* _Try it_
In the article on NAND flash memory pricing below, by how much could smartphone and PC makers cut the storage capacity in their products if flash memory prices double?

* _Source document_
■ ■ ■

Later in the call, Pua attributed the surge to the AI sector and “very strong” demand for PCs and mobile devices. “Just suddenly the AI systems need more storage for AI inference,” he noted.
Pua said it's hard to predict NAND pricing for next year. But he doesn't expect enterprise cloud service providers to reduce their demand for storage, citing the need to keep up with the AI demand. “They want to have more revenue, more income. They need to have more storage,” he said. As a result, he’s urging NAND suppliers to refrain from raising pricing too high.
(Photo by Jakub Porzycki/NurPhoto via Getty Images)“We hope, we wish, we ask, we request if the NAND company is enjoying good gross margin, 50, 60%. Good. Don’t try to go to 80%. This definitely will kill a lot of industry,” he said.
Pua also laid out a scenario where if the pricing for flash memory doubles, then hardware manufacturers in the smartphone and PC industry could cut the storage capacity in their products by as much as 50%. “For example, a smartphone using 256GB, price go 2x, they cut down to 128GB. Then the demand suddenly drop, then the price going down,” he said.
Phison’s CEO made the comment after flash memory provider SanDisk’s CEO also reported that “demand for our NAND products continued to outpace our supply, a dynamic we expect to persist through the end of calendar year 2026 and beyond.”
The good news is that pricing for consumer SSDs seems to have only slightly increased in recent weeks. For example, prices for Samsung’s NVMe storage seems to have gone up by around $10, according to PCPartPicker.com
(Credit: PCPartPicker.com)Still, PC builders should consider buying storage now, or during Black Friday sales. AI demand has also caused pricing for DDR5 and DDR4 RAM to skyrocket in recent months.
Meanwhile, Phison’s CEO says the company has already secured NAND memory units from its suppliers for next year, but isn’t sure if it’ll be enough.

■ ■ ■

* _Supplied records_

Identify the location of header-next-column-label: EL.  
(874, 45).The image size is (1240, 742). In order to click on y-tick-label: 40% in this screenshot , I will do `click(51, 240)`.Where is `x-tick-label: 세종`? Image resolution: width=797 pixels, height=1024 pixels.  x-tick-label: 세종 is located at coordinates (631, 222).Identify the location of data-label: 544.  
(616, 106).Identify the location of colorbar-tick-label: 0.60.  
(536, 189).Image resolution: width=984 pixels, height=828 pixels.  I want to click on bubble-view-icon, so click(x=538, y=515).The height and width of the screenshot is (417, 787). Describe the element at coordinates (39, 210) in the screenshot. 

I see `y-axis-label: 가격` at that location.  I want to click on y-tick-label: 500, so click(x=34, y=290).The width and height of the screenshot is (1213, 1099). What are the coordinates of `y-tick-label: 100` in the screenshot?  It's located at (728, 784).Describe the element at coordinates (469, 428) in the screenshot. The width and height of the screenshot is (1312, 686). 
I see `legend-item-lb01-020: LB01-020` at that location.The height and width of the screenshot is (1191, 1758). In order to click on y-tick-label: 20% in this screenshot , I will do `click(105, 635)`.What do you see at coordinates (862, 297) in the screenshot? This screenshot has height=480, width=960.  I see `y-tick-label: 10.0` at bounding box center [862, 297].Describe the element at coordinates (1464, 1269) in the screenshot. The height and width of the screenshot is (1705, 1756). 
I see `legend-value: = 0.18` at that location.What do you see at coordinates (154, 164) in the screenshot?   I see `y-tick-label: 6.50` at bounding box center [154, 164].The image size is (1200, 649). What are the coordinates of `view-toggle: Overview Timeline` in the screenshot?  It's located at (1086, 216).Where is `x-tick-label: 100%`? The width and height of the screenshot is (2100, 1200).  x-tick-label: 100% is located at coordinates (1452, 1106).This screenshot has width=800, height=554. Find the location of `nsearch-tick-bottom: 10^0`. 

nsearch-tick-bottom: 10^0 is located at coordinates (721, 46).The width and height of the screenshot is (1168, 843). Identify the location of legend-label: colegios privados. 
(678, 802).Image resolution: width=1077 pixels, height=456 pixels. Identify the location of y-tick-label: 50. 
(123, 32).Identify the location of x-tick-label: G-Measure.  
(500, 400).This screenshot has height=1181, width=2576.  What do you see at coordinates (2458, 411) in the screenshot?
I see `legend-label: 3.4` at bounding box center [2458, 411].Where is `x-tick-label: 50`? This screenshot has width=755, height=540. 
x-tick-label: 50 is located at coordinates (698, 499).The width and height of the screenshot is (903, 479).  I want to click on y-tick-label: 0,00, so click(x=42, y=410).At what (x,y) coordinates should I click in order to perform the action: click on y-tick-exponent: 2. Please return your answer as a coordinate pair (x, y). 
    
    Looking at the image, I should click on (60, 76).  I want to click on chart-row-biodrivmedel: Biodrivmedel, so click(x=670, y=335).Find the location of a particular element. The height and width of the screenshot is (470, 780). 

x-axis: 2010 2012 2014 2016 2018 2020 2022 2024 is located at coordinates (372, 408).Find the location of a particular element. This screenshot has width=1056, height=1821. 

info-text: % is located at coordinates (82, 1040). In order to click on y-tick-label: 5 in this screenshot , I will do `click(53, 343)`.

■ ■ ■

* _Response to this task_
By as much as 50%.